- EXERCISE REQUIREMENTS -
Quote the essay on evangelism word for word, between "Written around May" and "of Christian mission.", inclusive.

- SUPPLIED TEXT -
Holistic Mission And Priority Of Evangelism

An edited and abridged version of this paper was published in the November 2007 issue of Christianity Today. Therefore it should not be published anywhere else for the moment.


Written around May 2007



Ajith Fernando


The Christian church is notorious for its pendulum shifts. Towards the end of the nineteenth century the liberals began to emphasise the humanness of Christ, and they focused on presenting the life of Christ and its example as the main challenges of the gospel. The Evangelicals reacted by emphasising the atoning work of Christ (especially as explained by Paul) in their evangelism, almost to the exclusion of the life of Christ. The result was that the liberals concentrated on good deeds especially expressed in social concern and the Evangelicals on saving souls as the main features of Christian mission.





From around the middle of the last century, the Evangelicals realised that they were not presenting the whole biblical gospel and they began to include social concern as part of their agenda. Theologian Carl F. H. Henry’s The Uneasy Conscience of Modern Day Fundamentalism[1] was a clarion call to Evangelicals to return to this emphasis which actually had played an important role in earlier Evangelical history[2]. The Lausanne Covenant of 1974 was a landmark document advocating what began to be known as “the whole gospel” where social concern was presented as an element of the mission of the church. I was one of the many Evangelicals who were greatly encouraged by this development.


One of the results of this trend was that the Evangelicals gave greater weight than before to the Gospels when formulating their doctrine and understanding of the gospel. They rediscovered the vital teaching of the Kingdom of God, and realised that it has some implications for our life in society. The theonomists (or Reconstructionists) began to call for a theocracy where the nation’s life was fashioned by the laws in the Old and New Testaments. Others identified the right wing political agenda as the Christian agenda and advocated that agenda with the same authority and urgency that they advocated gospel truth. Still others within the Evangelical fold saw that the social teachings in the Bible demanded a greater solidarity with the poor and began to emphasise what some considered as being a left-wing socialist agenda.

- STORED DATA -

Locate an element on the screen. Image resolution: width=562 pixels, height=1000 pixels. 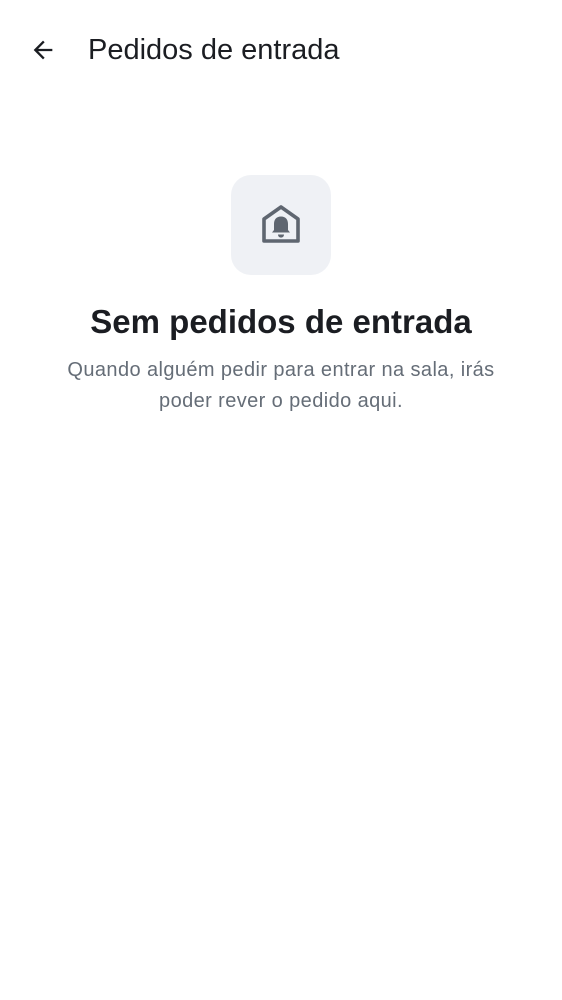
page-title: Pedidos de entrada is located at coordinates (214, 50).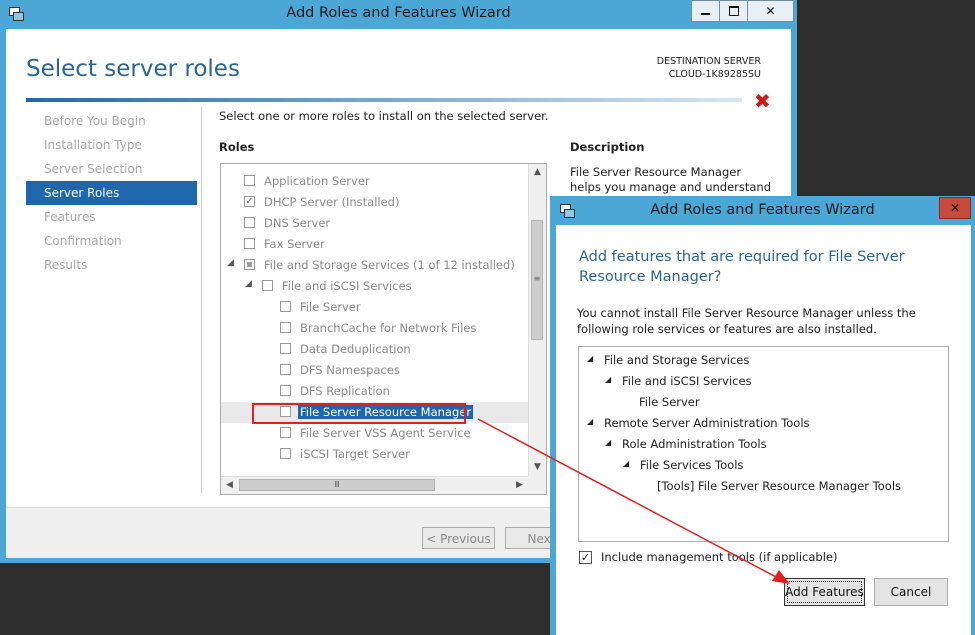 This screenshot has height=635, width=975. I want to click on tree-item-label: File and Storage Services, so click(677, 360).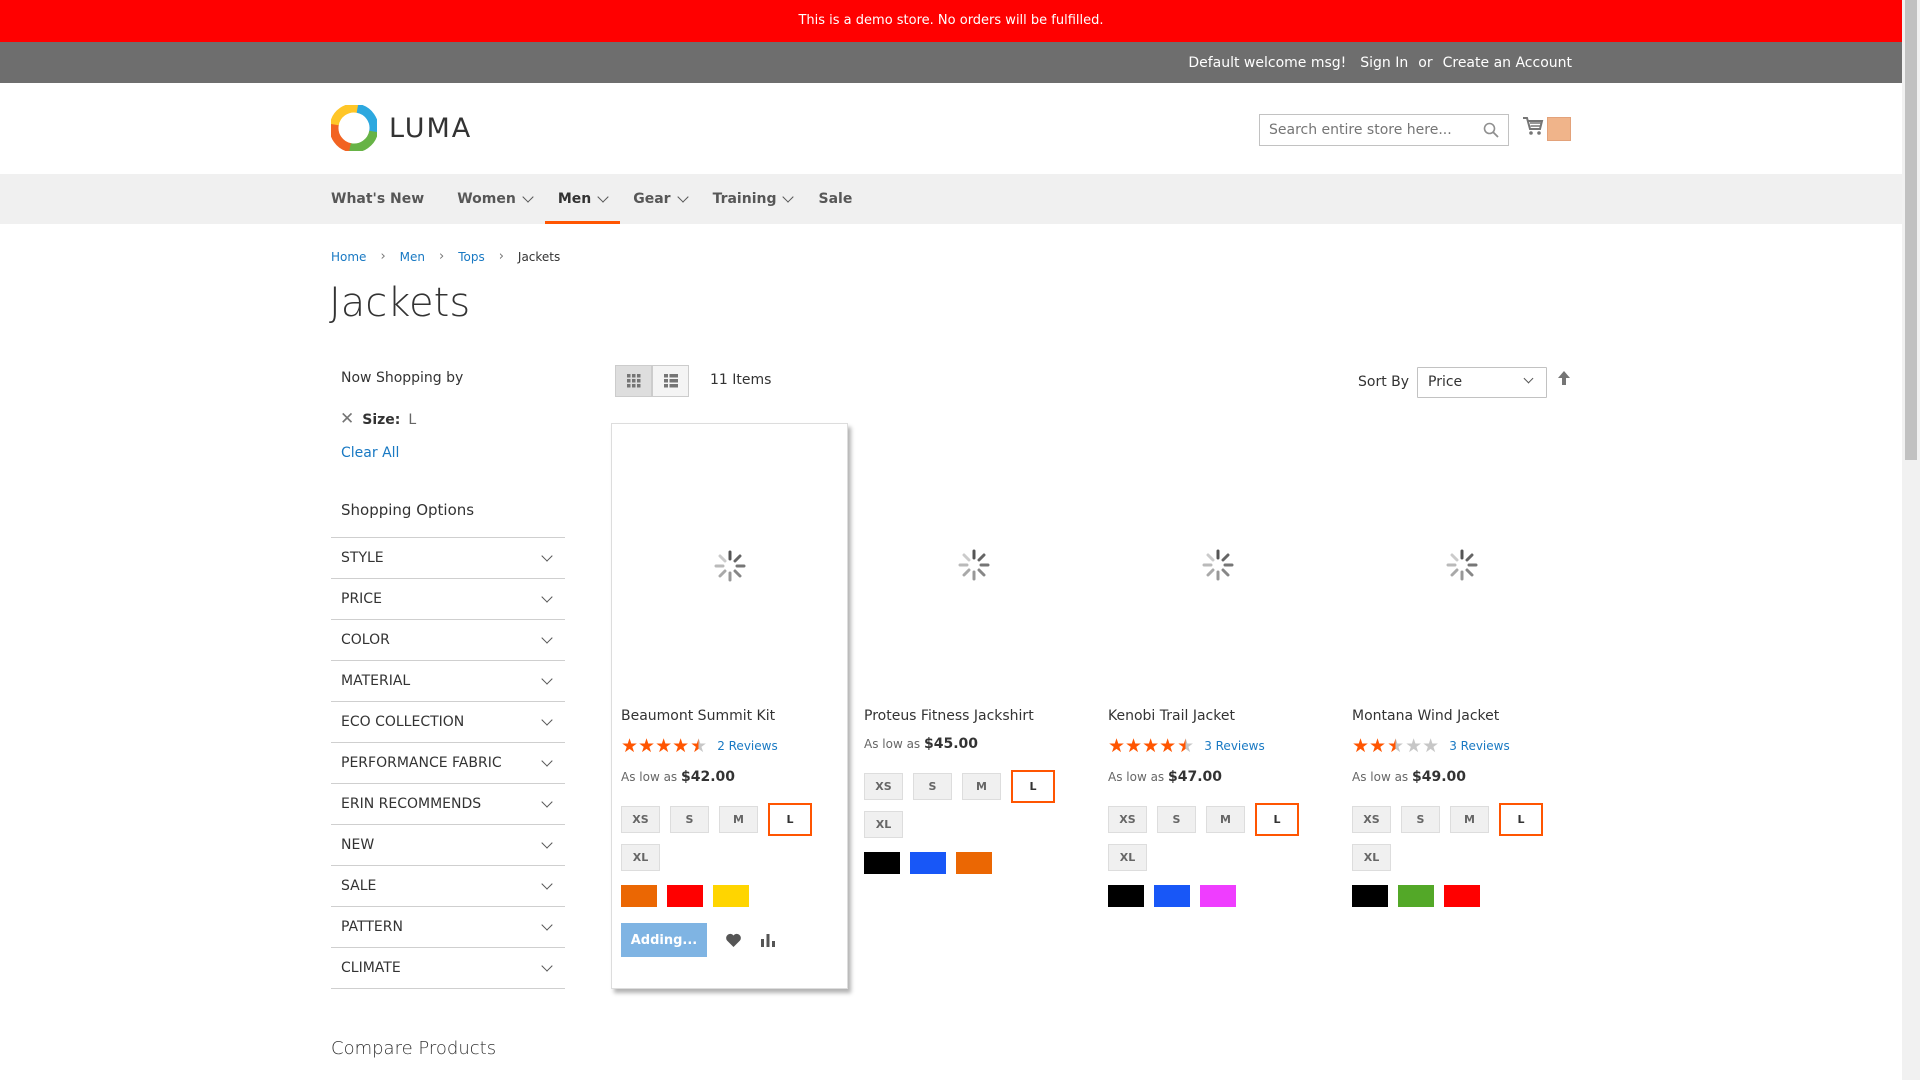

- RESPONSE AREA -
Written around May 2007



Ajith Fernando


The Christian church is notorious for its pendulum shifts. Towards the end of the nineteenth century the liberals began to emphasise the humanness of Christ, and they focused on presenting the life of Christ and its example as the main challenges of the gospel. The Evangelicals reacted by emphasising the atoning work of Christ (especially as explained by Paul) in their evangelism, almost to the exclusion of the life of Christ. The result was that the liberals concentrated on good deeds especially expressed in social concern and the Evangelicals on saving souls as the main features of Christian mission.